** Requirement **
Here is the task for the listing below: output exactly the lines from the one containing "Click the 波风水门「九喇嘛连结」 name label" through the one containing "Click the page heading text", and leave out the pictures.
** Opening Dataset records block **
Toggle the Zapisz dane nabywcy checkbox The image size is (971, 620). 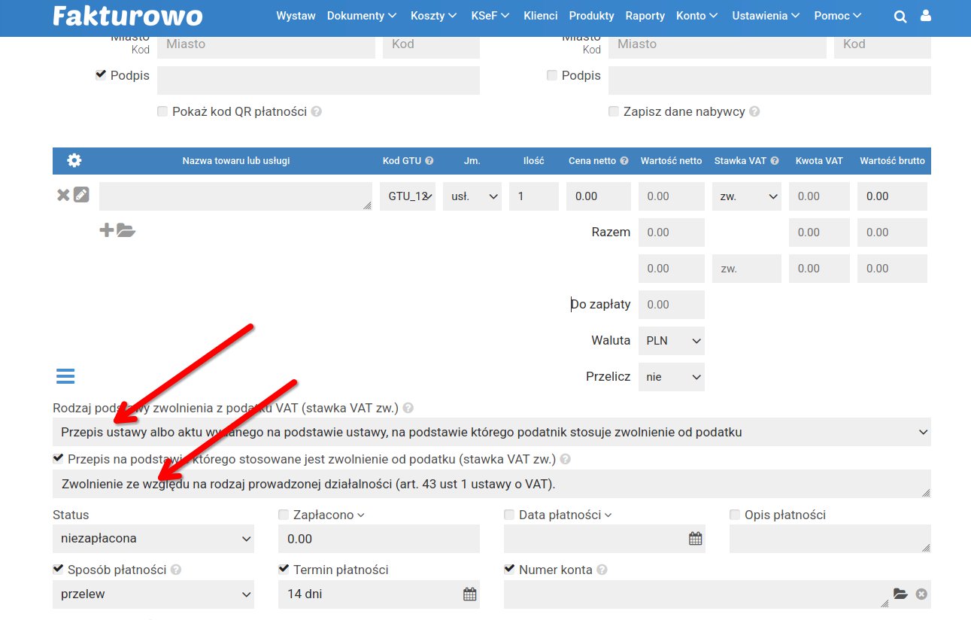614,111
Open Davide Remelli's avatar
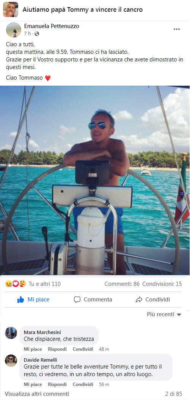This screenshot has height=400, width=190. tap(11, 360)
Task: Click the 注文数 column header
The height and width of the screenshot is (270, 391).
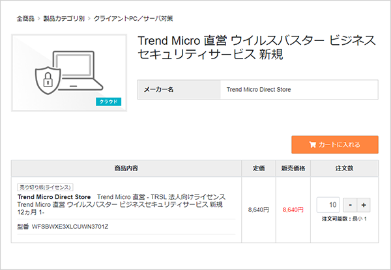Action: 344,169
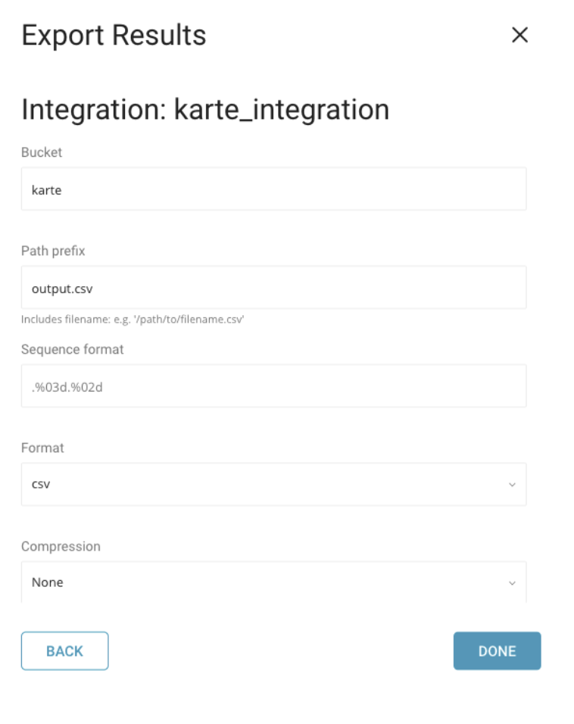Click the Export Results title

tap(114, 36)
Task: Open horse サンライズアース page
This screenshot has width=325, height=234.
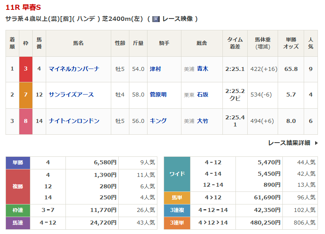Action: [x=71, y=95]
** Closing Dataset records block **
** Opening Dataset records block **
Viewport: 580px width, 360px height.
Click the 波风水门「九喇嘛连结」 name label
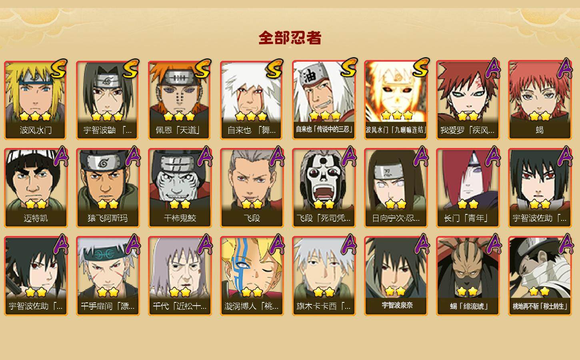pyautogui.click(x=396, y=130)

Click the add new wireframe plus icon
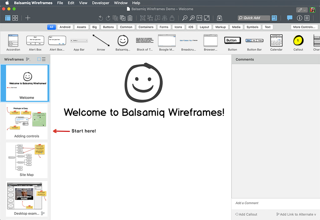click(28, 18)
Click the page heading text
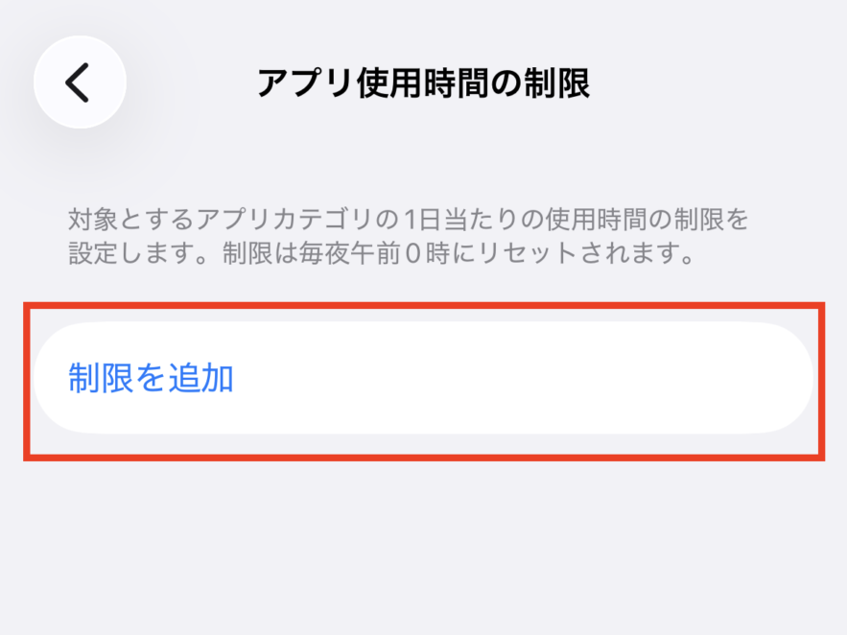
** Closing Dataset records block **
** Response below **
Click the 波风水门「九喇嘛连结」 name label
pyautogui.click(x=396, y=130)

Click the add new wireframe plus icon
click(28, 18)
Click the page heading text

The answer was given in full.